### REQUIRED WORK
Reproduce each record exactly. The pictures should be skipped.

### EXERCISE INPUT
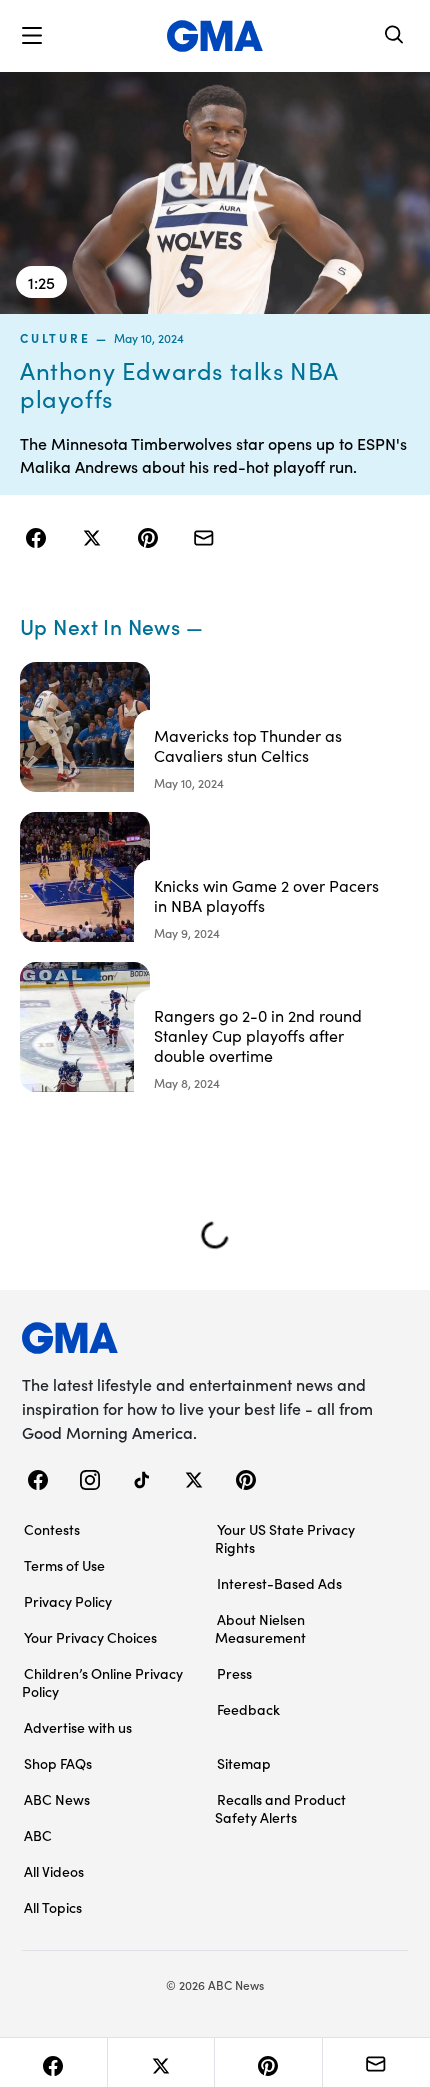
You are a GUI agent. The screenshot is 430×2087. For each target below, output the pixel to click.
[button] (32, 36)
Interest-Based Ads (279, 1583)
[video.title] (215, 193)
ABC (38, 1835)
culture (55, 338)
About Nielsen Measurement (260, 1628)
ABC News (57, 1799)
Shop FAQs (58, 1763)
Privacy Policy (68, 1601)
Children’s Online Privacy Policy (102, 1682)
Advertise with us (78, 1727)
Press (234, 1673)
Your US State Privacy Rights (285, 1538)
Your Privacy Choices (90, 1637)
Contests (52, 1529)
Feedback (248, 1709)
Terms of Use (64, 1565)
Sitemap (244, 1763)
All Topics (53, 1907)
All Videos (54, 1871)
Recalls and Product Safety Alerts (280, 1808)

### WRITTEN RESPONSE
You are a GUI agent. The screenshot is 430×2087. For each target below, output the pixel to click.
[button] (32, 36)
Interest-Based Ads (279, 1583)
[video.title] (215, 193)
ABC (38, 1835)
culture (55, 338)
About Nielsen Measurement (260, 1628)
ABC News (57, 1799)
Shop FAQs (58, 1763)
Privacy Policy (68, 1601)
Children’s Online Privacy Policy (102, 1682)
Advertise with us (78, 1727)
Press (234, 1673)
Your US State Privacy Rights (285, 1538)
Your Privacy Choices (90, 1637)
Contests (52, 1529)
Feedback (248, 1709)
Terms of Use (64, 1565)
Sitemap (244, 1763)
All Topics (53, 1907)
All Videos (54, 1871)
Recalls and Product Safety Alerts (280, 1808)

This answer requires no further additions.